«Taranto, grazie. Grazie a ciascuno di voi. A chi ci ha creduto fin dal primo giorno, a chi si è unito strada facendo, a chi ha deciso di dare una mano perché stanco di vedere la città affondare nel disincanto. Taranto vuole cambiare, e noi abbiamo acceso una speranza».
Con queste parole Francesco Tacente, candidato sindaco della coalizione civico-centrista sostenuta dal centrodestra, ha chiuso ufficialmente la sua campagna elettorale, parlando a cuore aperto ai tanti cittadini presenti in piazza della Vittoria.
Al suo fianco, i vertici regionali del centrodestra: il sottosegretario alla Salute Marcello Gemmato (Fratelli d’Italia), il senatore Roberto Marti (Lega), l’onorevole Mauro D’Attis (Forza Italia), Gianfranco Chiarelli (Udc) e Luigi Morgante (Noi Moderati), tutti uniti nel progetto di un laboratorio civico che, come ribadito dal palco, punta a superare gli steccati ideologici e mettere al centro “solo il bene di Taranto”.
Sul palco anche Luca Lazzaro, candidato sindaco al primo turno, e i sindaci di Barletta (Mino Cannito), Brindisi (Giuseppe Marchionna) e Lecce (Adriana Poli Bortone), a testimoniare un’unità territoriale che guarda al futuro.
“Nei primi 100 giorni, scelte chiare e coraggiose”
«Abbiamo camminato per quartieri, mercati, scuole, periferie. Abbiamo ascoltato, guardato negli occhi le persone, promesso solo ciò che possiamo mantenere. Soprattutto, abbiamo costruito insieme l’idea di una città che non si accontenta più», ha detto Tacente nel suo discorso.
Tra i primi impegni da sindaco, in caso di elezione, Tacente ha promesso scelte nette e immediate: «Nei primi 100 giorni daremo un segnale concreto. Riordineremo la macchina amministrativa, ripartiremo dai servizi essenziali – strade, trasporti, manutenzioni – e daremo voce a chi è stato ignorato troppo a lungo: periferie, giovani, famiglie. Taranto tornerà al centro della sua storia».
“Non è solo un programma, è un patto di fiducia”
Tacente ha sottolineato come la sua proposta non sia una classica promessa da campagna elettorale, ma «un patto di fiducia» fondato sulla conoscenza dell’amministrazione: «Non ho mai fatto politica, ma la macchina amministrativa la conosco bene. Da presidente del CTP ho risanato un ente in crisi, e come componente del Nucleo di valutazione della Provincia ho maturato esperienza nella gestione e nel controllo dei dirigenti. E non è poco».

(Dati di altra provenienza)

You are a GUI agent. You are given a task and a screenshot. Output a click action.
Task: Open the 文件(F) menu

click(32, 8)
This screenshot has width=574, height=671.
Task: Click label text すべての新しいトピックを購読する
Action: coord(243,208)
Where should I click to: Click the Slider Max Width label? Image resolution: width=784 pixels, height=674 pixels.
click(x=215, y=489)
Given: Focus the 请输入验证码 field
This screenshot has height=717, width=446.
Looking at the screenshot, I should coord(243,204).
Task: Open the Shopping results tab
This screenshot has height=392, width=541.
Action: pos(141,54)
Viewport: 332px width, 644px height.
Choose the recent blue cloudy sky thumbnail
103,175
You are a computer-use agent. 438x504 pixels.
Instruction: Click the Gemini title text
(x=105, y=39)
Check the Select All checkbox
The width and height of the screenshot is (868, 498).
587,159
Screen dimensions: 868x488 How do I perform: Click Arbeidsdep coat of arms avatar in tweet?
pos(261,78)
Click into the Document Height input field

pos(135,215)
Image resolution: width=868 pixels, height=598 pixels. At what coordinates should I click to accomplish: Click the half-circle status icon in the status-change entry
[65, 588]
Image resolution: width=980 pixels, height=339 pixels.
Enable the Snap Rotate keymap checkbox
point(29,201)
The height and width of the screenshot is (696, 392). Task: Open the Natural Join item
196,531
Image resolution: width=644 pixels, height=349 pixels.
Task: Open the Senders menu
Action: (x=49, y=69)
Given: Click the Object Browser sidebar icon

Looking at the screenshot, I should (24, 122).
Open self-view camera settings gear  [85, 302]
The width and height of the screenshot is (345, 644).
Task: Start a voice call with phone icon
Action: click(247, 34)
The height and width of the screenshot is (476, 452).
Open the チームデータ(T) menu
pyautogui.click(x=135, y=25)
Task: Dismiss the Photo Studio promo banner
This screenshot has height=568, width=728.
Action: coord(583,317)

Stoccata agli avversari: “I soliti giochi, i soliti volti”
Non è mancato un affondo polemico verso il campo avversario: «In queste settimane abbiamo visto riemergere i soliti giri, le solite facce, i soliti giochi. Il lupo ha perso il pelo, ma non il vizio. Forse con qualche trucco nuovo, ma sempre con lo stesso obiettivo: restare al potere».
Ai giovani: “Basta valigie, restate e costruite qui il vostro futuro”
Il passaggio più sentito è stato rivolto ai giovani: «Questa città sarà vostra. Non voglio più vedervi fare le valigie. Voglio vedervi restare, innovare, creare. Taranto deve essere il luogo in cui si sogna in grande. Sarà difficile? Sì. Ma sarà possibile. Se lo facciamo insieme».
Appello finale: “Questa volta si può”
Nel suo ultimo appello, Tacente ha chiesto a militanti e sostenitori di non abbassare la guardia: «È il momento in cui si fa la differenza. Porta dopo porta, parola dopo parola. Nessuno si fermi. Nessuno si risparmi. Raccontate il nostro sogno con la stessa passione che ci ha portati fin qui».
«Perché questa volta – ha concluso – è davvero possibile».